Recorde-se que, depois da sessão, os socialistas acusaram o presidente de “usar o momento solene de celebração do sentido de comunidade e de atribuição de distinções honoríficas para, mais uma vez, lançar discursos polarizadores assentes na sua perceção da realidade”. Na altura, a concelhia do PS-Aveiro apontou que o momento já não podia servir para “evocar o facto de não ter maioria no executivo”, uma vez que já tinha “comprado” o Chega para o governo municipal.
Ainda antes da sessão, os eleitos socialistas tinham colocado em causa a escolha dos homenageados na sessão do Dia de Santa Joana por não ter sido decidida por unanimidade.
Agora, Diogo Soares Machado aponta que os socialistas “falharam” ao “tentar transformar um momento de elevação institucional e cívica num exercício mesquinho de intoxicação política” e ao “tentar diminuir Homenageados, atacar decisões legítimas e contaminar a Cerimónia da Cidade com azedume partidário” – algo pelo que, diz o vereador, os eleitos do PS “regurgitaram”.
“Tentaram lançar a suspeita rasteira de que existe um partido e um vereador «comprados» pelo «poder». Também não conseguiram. Engoliram em seco o que antes regurgitaram!”, completa ainda Diogo Soares Machado.
Sobre essa consideração, o vereador do Chega volta a crítica contra o próprio PS e diz que “só alguém habituado desde sempre à lógica das dependências, das obediências internas e dos alinhamentos de aparelho consegue imaginar que um vereador democraticamente eleito age, comporta-se, atua, vota de determinada forma porque foi comprado, condicionado ou domesticado”.
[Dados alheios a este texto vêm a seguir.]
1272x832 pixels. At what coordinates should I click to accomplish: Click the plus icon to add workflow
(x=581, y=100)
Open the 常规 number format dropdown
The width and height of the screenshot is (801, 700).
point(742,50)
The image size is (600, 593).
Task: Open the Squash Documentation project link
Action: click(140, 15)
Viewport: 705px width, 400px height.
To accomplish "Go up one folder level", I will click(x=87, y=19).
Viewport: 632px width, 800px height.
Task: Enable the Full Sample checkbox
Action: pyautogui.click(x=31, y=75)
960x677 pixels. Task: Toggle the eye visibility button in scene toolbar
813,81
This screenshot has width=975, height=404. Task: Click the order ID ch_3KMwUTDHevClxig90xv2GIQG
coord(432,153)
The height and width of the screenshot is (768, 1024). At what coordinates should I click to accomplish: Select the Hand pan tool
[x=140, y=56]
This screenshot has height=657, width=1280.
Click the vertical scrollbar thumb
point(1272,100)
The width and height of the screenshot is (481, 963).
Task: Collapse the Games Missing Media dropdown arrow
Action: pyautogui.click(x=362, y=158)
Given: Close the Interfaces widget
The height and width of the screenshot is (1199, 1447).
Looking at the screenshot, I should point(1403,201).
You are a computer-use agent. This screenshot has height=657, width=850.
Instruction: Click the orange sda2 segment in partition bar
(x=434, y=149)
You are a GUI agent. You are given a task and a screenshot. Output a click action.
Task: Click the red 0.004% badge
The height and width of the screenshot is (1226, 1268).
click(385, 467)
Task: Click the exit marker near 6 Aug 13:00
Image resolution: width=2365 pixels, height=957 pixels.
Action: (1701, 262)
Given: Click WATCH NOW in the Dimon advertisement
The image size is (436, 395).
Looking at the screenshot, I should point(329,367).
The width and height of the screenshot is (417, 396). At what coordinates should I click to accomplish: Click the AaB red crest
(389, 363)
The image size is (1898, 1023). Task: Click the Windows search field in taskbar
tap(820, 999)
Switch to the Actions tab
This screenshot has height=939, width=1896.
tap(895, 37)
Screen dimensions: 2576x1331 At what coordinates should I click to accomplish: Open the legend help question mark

Por outro lado, durante a sua intervenção, apontou ainda que o PS “não aceita” que “Aveiro mudou politicamente, sociologicamente e eleitoralmente”, pelo que “o tempo em que o Partido Socialista se comportava como dono moral e institucional do Município acabou”.
Nesse sentido, traça uma diferença entre “oposição democrática”, que “fiscaliza, propõe, debate”, e o “ressentimento político”, que “corrói, insinua e tenta destruir tudo aquilo que já não controla”. “Infelizmente, esse foi o caminho escolhido pelo PS Aveiro”, remata.